→ What this task involves
From the line that contains "Viewport: 614px width, 614px" down to the final line below, please repeat each line exactly and nothing more, with no pictures.

→ Records provided
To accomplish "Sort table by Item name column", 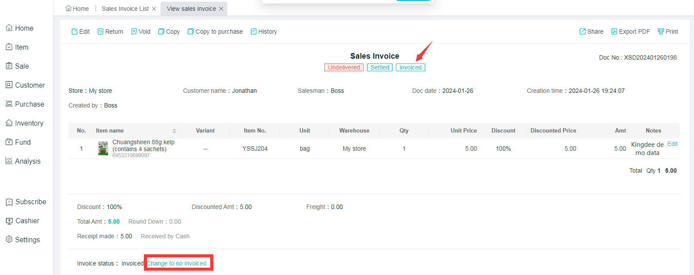I will click(174, 131).
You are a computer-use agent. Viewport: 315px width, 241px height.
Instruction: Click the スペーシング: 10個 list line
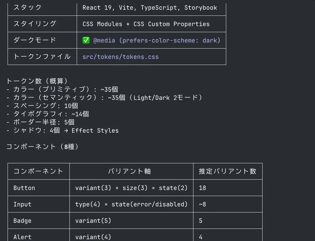42,106
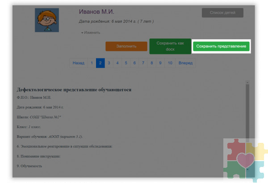Go to page 9 in pagination
This screenshot has height=183, width=268.
pos(160,63)
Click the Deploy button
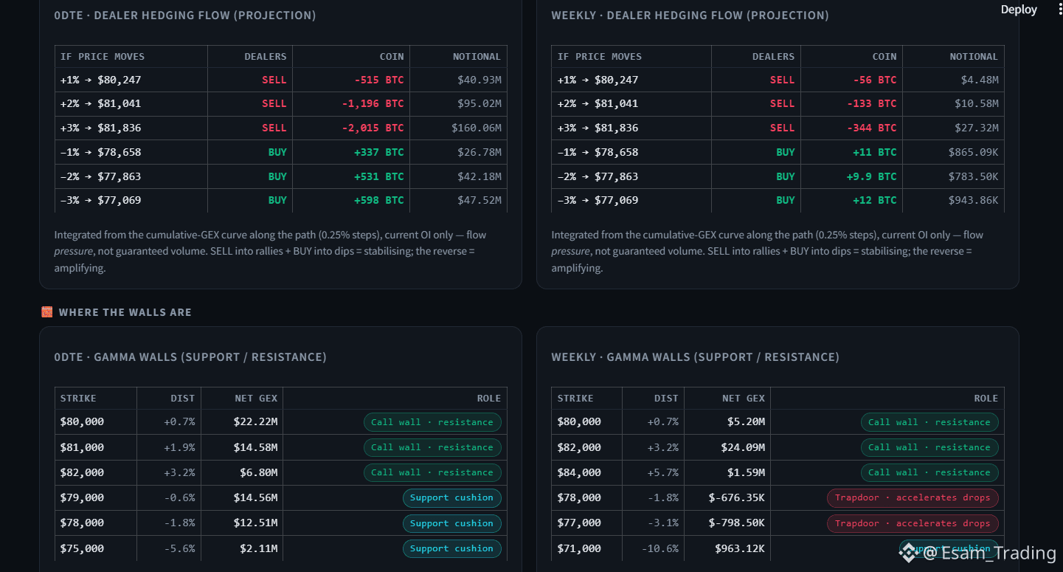This screenshot has width=1063, height=572. pyautogui.click(x=1019, y=10)
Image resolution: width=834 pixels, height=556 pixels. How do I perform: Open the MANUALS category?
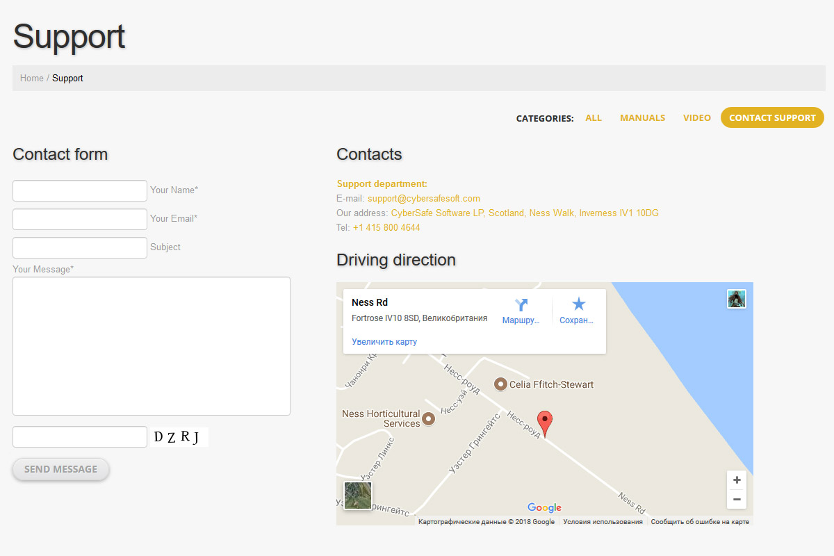click(642, 118)
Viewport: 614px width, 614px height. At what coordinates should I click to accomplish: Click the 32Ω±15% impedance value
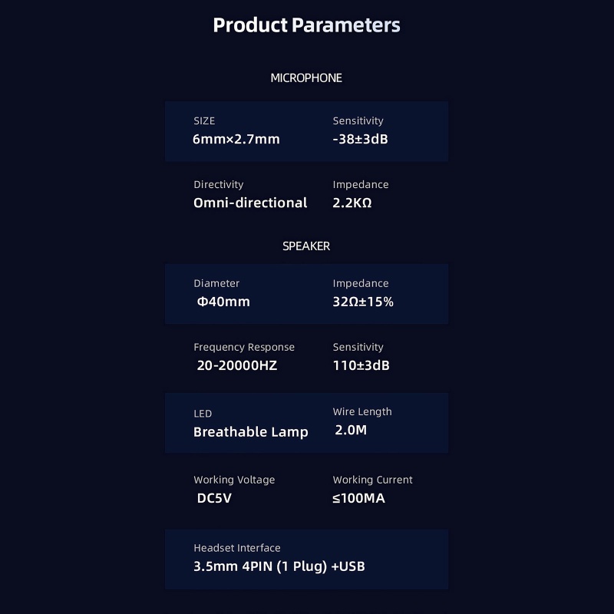click(x=363, y=302)
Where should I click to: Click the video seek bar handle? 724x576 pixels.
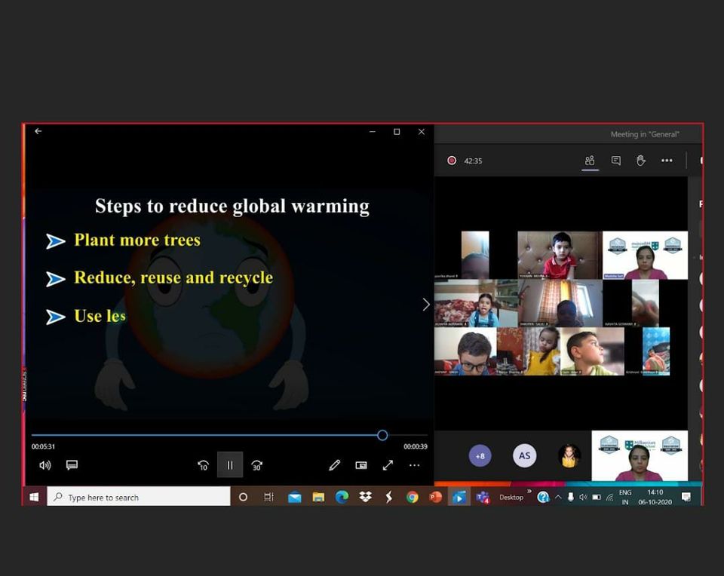382,435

→ Solution below
Viewport: 614px width, 614px height. At what coordinates should I click to accomplish: Click the 32Ω±15% impedance value
click(x=363, y=302)
Where should I click to: Click the video seek bar handle? 724x576 pixels.
382,435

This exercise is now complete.